** GIVEN PROBLEM 1 **
From the newsreader usage post, copy the passage starting with "It turns out" and going on through "(Windows NT 5.0; U)".
** GIVEN PROBLEM 2 **
According to the newsreader usage post, what share of the total message count do the top five newsreaders account for?

** PROVIDED TEXT **
--- start ---

Saturday, September 4, 2010

Usage share of newsreaders

I have noted before, by a nonscientific and utterly biased survey, that Thunderbird appeared to account for a significant share of the newsreader market (testing bug 16913 was what caused me to discover this fact). But actually finding any attempts to measure usage share of newsreaders via Google has actually been rather frustrating. You can easily find market shares of web browsers, desktop operating systems, server operating systems (though the numbers vary wildly?), and mobile platforms. But not things like email client shares or newsreader shares.

Okay, I am not about to find market shares of email clients. I have no access to anywhere near enough a representative sample that could work. But collecting newsreader market shares should not be that hard. After all, pretty much anyone can pick up a large, representative sample of news postings... connect to a NNTP server of your choice. So, seeing as how it's a three-day weekend, I thought I might as well collect the data myself. The other reason for my collecting this data was to demonstrate that a significant number of Thunderbird users are NNTP, so removing NNTP support would adversely affect the userbase.

Methodology

First off, I have to define what I mean by "usage share." Unlike other mediums, a relatively small numbers of users account for a relatively large share of NNTP postings. I've decided to measure it by the number of posts generated by each NNTP client, since it's easier to calculate, and I think it is more informative than the measuring by individual users.

I also have to pick the subset to log. For this set of data, I collected every single news article in the Big-8 newsgroups on my school's NNTP server (news.gatech.edu), which has a retention time of a month (30 days is the exact number, I think). I did not even attempt to filter out spam messages, and I did not account for cross-posting (my script managed to crash due to races a few times, so the totalized data which accounted for cross-posting was unreported).

Essentially, this is what I did. I ran a python which collected every group in the big 8 (determined by LIST ACTIVE wildmats) on the server. Then, it entered every group, performed an XOVER to find all messages, and then XHDR'd User-Agent, X-Mailer, and X-Newsreader to figure out what the user agent was. This script output, for every group, a total for each full string that represented the UA into a ~2MB csv file.

I collected all of the csv data into OpenOffice.org Calc and then ran a macro which attempted to collect the program number and the version from the UA strings. Unsurprisingly, I had to do some hacks to get it to recognize SeaMonkey and Thunderbird correctly (Mnenhy was not helping). I output tables that broke readers down by versions and by total program counts.

Results

It turns out that there is an incredibly long tail of newsreaders. There are about 250 different UA strings I found. Excluding one particularly prevalent bot and those postings for which I could not find a UA string, I found around 430,000 messages (there may be some other things dropped by copy-paste errors). Of these, the top 5 newsreaders account for just 79% of the total count. By contrast, the top 5 web browsers account for very nearly 100% of the total. Some interesting newsreaders I found in the long tail:

  • Mozilla 4.8 [en] (Windows NT 5.0; U)

--- end ---

** DATA LISTING **
--- start ---

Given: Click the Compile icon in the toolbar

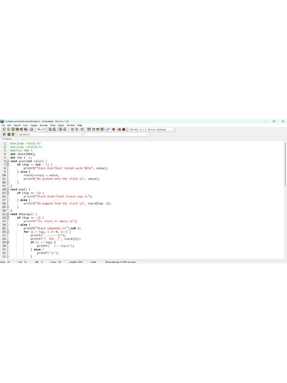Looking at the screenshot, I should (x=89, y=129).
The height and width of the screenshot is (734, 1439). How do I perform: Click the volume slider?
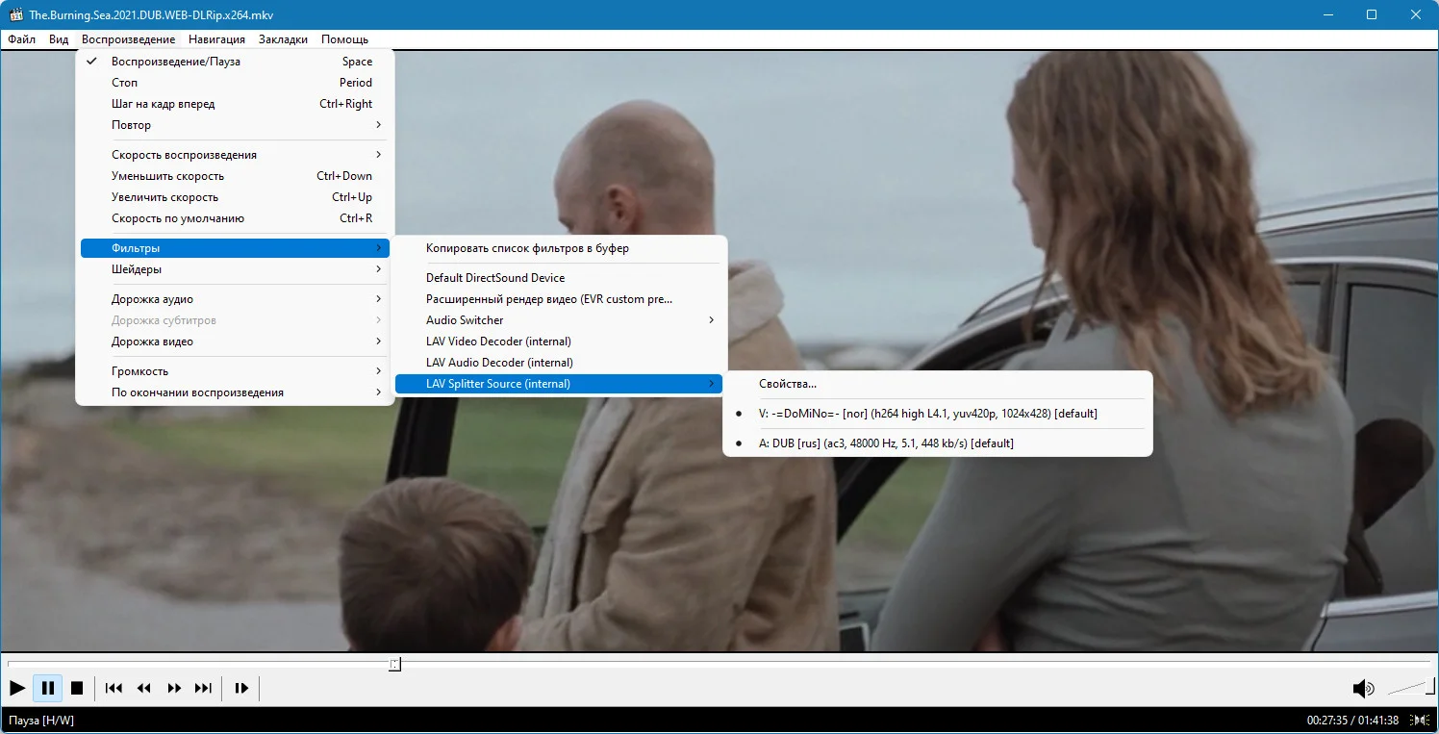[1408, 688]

--- end ---
--- start ---

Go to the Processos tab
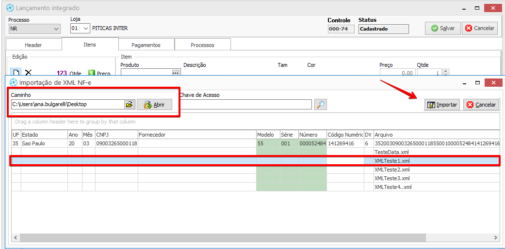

--- end ---

** EXPECTED OUTPUT 1 **
It turns out that there is an incredibly long tail of newsreaders. There are about 250 different UA strings I found. Excluding one particularly prevalent bot and those postings for which I could not find a UA string, I found around 430,000 messages (there may be some other things dropped by copy-paste errors). Of these, the top 5 newsreaders account for just 79% of the total count. By contrast, the top 5 web browsers account for very nearly 100% of the total. Some interesting newsreaders I found in the long tail:

  • Mozilla 4.8 [en] (Windows NT 5.0; U)

** EXPECTED OUTPUT 2 **
79%